Katrika


OP-Kleidung – für alle Fälle im Operationsaal

Vom: 17. 2010

OP-Kleidung muss besondere Voraussetzungen erfüllen, um im Operationssaal bestehen zu können. Wichtige Faktoren sind neben Bequemlichkeit und Zweckmäßigkeit, ein pflegeleichtes und zugleich robustes Material.

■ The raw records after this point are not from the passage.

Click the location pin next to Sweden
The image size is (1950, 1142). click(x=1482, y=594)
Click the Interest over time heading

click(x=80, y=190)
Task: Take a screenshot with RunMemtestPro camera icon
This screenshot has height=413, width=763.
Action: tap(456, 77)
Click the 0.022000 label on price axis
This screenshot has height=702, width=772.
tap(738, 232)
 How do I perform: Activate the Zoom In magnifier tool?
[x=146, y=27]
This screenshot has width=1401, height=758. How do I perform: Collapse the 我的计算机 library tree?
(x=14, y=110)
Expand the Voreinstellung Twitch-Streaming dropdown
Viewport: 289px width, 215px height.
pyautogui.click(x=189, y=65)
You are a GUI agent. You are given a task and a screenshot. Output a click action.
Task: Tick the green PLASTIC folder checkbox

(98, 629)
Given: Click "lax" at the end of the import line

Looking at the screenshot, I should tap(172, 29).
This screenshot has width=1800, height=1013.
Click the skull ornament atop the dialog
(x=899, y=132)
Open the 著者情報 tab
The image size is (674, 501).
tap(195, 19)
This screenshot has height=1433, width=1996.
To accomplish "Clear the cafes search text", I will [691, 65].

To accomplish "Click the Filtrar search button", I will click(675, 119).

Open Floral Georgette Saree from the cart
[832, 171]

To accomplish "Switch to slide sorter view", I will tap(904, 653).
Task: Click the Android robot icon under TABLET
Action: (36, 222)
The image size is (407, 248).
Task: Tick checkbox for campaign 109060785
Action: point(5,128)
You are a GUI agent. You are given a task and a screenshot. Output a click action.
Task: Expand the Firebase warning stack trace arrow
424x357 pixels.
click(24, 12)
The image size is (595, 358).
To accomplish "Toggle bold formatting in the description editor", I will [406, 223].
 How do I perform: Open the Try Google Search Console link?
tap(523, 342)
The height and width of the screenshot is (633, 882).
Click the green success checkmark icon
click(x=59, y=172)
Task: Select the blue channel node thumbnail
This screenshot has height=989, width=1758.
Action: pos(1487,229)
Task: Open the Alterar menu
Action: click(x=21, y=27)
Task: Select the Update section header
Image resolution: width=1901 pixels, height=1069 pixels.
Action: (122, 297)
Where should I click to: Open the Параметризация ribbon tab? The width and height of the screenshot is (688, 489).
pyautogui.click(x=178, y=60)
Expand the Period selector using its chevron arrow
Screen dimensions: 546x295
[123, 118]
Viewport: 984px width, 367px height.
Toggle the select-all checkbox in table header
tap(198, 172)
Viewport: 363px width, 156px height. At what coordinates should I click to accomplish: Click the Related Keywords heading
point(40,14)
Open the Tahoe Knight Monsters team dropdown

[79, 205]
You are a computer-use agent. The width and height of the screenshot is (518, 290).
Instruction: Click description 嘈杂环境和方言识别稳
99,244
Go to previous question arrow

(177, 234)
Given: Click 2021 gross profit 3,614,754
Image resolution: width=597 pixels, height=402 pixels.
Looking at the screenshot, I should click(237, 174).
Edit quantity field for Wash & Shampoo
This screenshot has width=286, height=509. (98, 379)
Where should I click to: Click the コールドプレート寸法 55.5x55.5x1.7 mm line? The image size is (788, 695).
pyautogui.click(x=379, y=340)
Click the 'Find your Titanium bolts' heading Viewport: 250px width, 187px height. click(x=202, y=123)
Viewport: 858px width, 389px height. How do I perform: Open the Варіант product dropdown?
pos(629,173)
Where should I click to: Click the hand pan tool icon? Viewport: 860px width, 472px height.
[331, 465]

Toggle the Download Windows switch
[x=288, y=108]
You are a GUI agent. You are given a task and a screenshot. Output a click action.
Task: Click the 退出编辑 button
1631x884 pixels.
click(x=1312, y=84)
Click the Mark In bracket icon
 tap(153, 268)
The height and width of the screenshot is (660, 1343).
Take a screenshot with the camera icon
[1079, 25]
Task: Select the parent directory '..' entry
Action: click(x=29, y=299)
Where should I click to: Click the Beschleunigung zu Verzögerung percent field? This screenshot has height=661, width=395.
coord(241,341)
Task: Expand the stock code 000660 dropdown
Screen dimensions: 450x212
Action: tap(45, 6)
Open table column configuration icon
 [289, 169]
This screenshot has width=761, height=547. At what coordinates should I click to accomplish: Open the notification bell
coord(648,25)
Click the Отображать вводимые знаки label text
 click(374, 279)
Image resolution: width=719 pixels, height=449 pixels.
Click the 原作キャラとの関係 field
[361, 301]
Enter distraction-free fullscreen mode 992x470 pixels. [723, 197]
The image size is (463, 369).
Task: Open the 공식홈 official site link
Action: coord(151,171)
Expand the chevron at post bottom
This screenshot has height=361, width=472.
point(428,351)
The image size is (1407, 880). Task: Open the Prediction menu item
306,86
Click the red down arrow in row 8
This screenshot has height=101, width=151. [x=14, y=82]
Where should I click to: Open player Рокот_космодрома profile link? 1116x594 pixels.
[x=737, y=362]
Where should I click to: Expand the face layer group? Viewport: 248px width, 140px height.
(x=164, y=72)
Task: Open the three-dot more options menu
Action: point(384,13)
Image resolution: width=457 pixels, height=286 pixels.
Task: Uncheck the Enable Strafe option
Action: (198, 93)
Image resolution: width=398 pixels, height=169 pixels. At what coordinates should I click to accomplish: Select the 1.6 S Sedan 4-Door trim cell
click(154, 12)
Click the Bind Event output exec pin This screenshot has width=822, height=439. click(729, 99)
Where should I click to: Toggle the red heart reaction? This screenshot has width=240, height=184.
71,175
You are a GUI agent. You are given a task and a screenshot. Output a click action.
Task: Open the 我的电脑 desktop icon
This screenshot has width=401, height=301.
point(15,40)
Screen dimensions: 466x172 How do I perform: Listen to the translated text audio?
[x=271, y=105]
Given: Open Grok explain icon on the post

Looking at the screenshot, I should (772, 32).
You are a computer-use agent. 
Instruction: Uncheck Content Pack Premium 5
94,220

Damit OP-Ärzte und Schwestern ihre Arbeit optimal ausführen können, bedarf es verschiedener Grundvoraussetzungen. Neben der guten fachlichen Ausbildung des Medizinpersonals, den entsprechenden Instrumenten und hygienischen Voraussetzungen, spielt die Kleidung im OP-Saal eine große Rolle. Die Ärzte, Schwestern und Pfleger sind ständig in Bewegung und müssen problemlos und schnell alle erforderlichen Handgriffe tätigen können, ohne dass sie von ihrer Kleidung beeinträchtigt werden. OP-Kleidung besteht aus vielen einzelnen Versatzstücken, die bei operativen Eingriffen zum Einsatz kommen. Die sterile Kleidung muss angelegt werden, sobald man den Operationsbereich betritt. Bei den Eingriffen ist zusätzliche Schutzkleidung erforderlich, die flüssigkeitsabweisend ist und sowohl das medizinische Personal, wie auch den Patienten vor möglichen Infektionen schützt. Hinzu kommen die Kopfbedeckung, Gesichtsmaske, Atemschutz, Handschuhe, Schutzbrille und spezielle rutschfeste Schuhe. Da OP-Kleidung im Dauereinsatz ist, muss sie robust und pflegeleicht zugleich sein. Weiterhin sollte sie hohen Tragekomfort aufweisen. Hier lautet die Devise: leicht und angenehm. Die unzähligen Waschgänge über einen langen Zeitraum muss sie ebenso tadellos überstehen, ohne Abnutzungserscheinungen aufzuweisen oder aus der Form zu geraten.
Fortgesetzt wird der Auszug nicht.